December 27, 2014

Dynamo - Custom Node, 2 Char Zero Padding

Dynamo provides a way to modularize code, both to make it easy to reuse in future projects and to make it easier to follow the flow in the main routine. Creating a custom node is as easy as selecting the group of nodes that perform a particular function in a Dynamo file and choosing Edit > Create Node From Selection from the pull-down menus or pressing CTRL+D.

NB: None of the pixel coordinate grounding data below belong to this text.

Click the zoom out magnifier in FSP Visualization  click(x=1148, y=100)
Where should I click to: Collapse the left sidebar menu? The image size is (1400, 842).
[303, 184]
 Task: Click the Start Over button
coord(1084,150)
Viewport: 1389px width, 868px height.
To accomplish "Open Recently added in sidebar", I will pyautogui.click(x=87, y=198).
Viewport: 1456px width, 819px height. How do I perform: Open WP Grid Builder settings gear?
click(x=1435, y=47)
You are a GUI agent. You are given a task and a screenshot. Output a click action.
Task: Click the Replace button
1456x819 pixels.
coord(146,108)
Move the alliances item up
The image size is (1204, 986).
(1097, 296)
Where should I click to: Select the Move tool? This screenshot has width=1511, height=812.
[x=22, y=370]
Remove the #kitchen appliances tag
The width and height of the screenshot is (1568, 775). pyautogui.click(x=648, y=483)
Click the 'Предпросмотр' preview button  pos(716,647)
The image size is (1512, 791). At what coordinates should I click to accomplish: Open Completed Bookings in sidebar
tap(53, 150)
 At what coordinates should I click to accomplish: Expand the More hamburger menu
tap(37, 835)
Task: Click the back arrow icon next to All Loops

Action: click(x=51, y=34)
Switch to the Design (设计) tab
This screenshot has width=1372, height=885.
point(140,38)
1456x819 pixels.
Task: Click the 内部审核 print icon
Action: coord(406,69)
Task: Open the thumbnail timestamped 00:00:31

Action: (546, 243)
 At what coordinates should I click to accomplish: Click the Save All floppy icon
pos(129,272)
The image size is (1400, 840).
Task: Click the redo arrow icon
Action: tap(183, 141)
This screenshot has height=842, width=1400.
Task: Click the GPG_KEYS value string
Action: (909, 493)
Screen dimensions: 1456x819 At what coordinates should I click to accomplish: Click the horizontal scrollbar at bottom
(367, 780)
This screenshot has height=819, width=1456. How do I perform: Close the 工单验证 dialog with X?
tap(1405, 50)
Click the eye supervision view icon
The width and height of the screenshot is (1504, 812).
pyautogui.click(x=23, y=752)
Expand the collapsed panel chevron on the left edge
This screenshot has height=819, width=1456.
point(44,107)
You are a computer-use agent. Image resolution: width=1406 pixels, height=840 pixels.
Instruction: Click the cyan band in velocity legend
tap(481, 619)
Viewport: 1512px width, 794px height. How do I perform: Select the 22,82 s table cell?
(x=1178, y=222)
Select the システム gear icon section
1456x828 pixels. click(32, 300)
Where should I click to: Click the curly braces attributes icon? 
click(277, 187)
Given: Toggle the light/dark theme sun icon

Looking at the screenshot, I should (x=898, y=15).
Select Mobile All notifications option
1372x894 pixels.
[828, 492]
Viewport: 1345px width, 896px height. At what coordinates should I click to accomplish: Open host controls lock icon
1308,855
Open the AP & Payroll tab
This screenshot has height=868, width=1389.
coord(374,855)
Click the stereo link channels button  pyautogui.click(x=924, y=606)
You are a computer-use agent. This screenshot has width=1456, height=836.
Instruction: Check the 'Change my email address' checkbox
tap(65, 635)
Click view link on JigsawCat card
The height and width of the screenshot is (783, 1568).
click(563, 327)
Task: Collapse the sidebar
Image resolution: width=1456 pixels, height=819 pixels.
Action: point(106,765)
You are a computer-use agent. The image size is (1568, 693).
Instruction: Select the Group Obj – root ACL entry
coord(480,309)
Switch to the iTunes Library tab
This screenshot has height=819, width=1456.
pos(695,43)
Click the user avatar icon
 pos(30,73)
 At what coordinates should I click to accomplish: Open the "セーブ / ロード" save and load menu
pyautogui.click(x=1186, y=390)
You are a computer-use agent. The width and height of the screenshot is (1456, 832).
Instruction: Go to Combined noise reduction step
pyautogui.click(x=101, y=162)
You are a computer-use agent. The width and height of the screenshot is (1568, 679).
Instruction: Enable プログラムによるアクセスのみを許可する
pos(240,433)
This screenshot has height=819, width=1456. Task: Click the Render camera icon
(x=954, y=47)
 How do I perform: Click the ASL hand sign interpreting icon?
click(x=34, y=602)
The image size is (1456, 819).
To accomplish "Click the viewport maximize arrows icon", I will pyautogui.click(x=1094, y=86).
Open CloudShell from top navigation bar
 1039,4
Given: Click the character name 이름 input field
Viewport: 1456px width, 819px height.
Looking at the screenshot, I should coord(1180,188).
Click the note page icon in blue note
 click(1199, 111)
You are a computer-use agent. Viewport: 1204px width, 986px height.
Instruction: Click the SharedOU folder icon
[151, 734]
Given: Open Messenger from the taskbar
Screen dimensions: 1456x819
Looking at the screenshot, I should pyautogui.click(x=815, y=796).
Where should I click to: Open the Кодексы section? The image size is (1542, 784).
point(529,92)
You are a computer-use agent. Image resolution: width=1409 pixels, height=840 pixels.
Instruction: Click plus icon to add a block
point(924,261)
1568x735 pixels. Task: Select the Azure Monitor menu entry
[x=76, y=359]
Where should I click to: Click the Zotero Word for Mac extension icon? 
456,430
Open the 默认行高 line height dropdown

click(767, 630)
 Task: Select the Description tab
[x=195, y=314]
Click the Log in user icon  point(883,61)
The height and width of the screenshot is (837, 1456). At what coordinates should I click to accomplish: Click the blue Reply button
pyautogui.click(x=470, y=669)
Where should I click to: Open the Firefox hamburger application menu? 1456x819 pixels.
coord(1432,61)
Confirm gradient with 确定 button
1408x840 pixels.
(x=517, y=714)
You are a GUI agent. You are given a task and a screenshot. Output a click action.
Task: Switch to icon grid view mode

The image above shows the Coded Date Parameter graph with the custom nodes replaced with the underlying nodes. This works, but it occurred to me that I might want to reuse the conversion of an integer to a two-character, zero-padded string part in the future, By creating a custom node for that part of the graph, I can save the custom node (as a DYF file) to my Dynamo definitions folder, where it will be available in the left-sash Library. An added benefit is the simplification of the main graph.

Creating a Custom Node
  1. Select the nodes to be included in the custom node. Multiple nodes can be selected by holding down the SHIFT key as you select individual nodes or by clicking in an empty space in the graph and, while holding the left mouse button down, dragging to enclose the nodes within a window. Like AutoCAD, if your second drag point is to the right of the first, you will have a window selection that only selects nodes completely within the window; if your second drag point is to the left of the first, you will have a crossing window that will select nodes that are either completely or partially within the window.
  2. Select Edit > Create Node From Selection or press CTRL+D.
  3. In the Custom Node Properties dialog, enter a Name and a Description (tooltip) for your custom node. Then specify a Category, which determines where the node will appear in the Library. NOTE: You do not have to select from the existing categories; you can type in a category of your choosing. Use a period to separate the name of an upper level category from the name of a nested category. In the example shown, I created a new top level category for my own nodes called "DWK" (my initials) and a subcategory called "String" below that. Press OK to create the custom node.
  4. Observe that the selected nodes have been replaced by a custom node, and that a new tab has appeared in the workspace.
  5. Select the Integer to String - 2 Char Zero Padding tab to make it current, and then, in the upper right corner of the graph pane, select the top icon (dashed line square) to zoom to the extents of the graph.
    Notice that Dynamo added Input and Output nodes to the custom node graph, one Input for each "wire" leading into the selected nodes and one Output for each "wire" leading out of the selected nodes. These represent the inputs and outputs of the custom node. You can rename the labels (object and result in this example in the image above) that appear on the custom node by selecting the label and typing the desired name. I chose to rename the input label to integer and the output node to string.
  6. Assuming that your original graph worked, the custom node is now complete. All that remains is to save the node to a DYF file, in your Dynamo definitions folder. Select File > Save from the pull-down menus or press CTRL+S to save the file. The Save As dialog should default to the appropriate folder (in my case, C:\Users\dkoch\AppData\Roaming\Dynamo\0.7\definitions; substitute your user name and Dynamo version). Failure to save the file will likely result in an undefined node in the DYN file from which you created the custom node. If you try to close the custom node tab without saving, you will be alerted to the fact that there are unsaved changes.
Integer To String - 2 Char Zero Padding Node
This custom node expects to receive an integer input, and uses the ToString node (Core > Builtin Functions > ToString) to convert the integer to a string. This string is then sent to three different nodes:
  • A String.Length node (Core > String > Actions > Length) determines the number of characters in the string. A Number node (Core > Input > Number), set to 1.000, is compared to the string length by a != [Not Equal] node (Operators > !=), which will return true if the string length is anything but 1 and false if the string length is one.
  • A String.Concat node (Core > String > Actions > Concat) concatenates the outputs of a String node (Core > Input > String), set to "0", and the output of the ToString node. This creates the potential zero-padded condition.
  • An If node (Core > Logic > If) also receives the output of the ToString node, in its true input. The If node is used to determine what string will become the output of the custom node. If the result of the != node, which is fed to the test input of the If node, is true (string is not one character in length), then the original string from the ToString node is passed through as the result, since it is the input for the true input of the If node. If the original string is one character in length, then false will be passed to the test input of the If node, and the results of the String.Concat node, which is passes to the false input of the If node, will be passed through.
The net result is that if a single-digit integer is the input of the node, it will be converted to a string and have a single zero character added at the front of the string. Any other length string will be passed through "as is." Since the input to this custom node is an integer representing a month or a day, the input will only have one or two digits, and this node will provide the desired zero-padding to yield a two-character string in all cases. Any future reuse of this node would require the main graph to assure that the integer input would be in the range of 0 to 99 for a two-character result.

After getting this to work, it occurred to me that it would be more useful to have a custom node that could handle zero-padding to any specified number of characters. But since this node satisfied the needs of the immediate task, I chose to save creating such a custom node as a future task.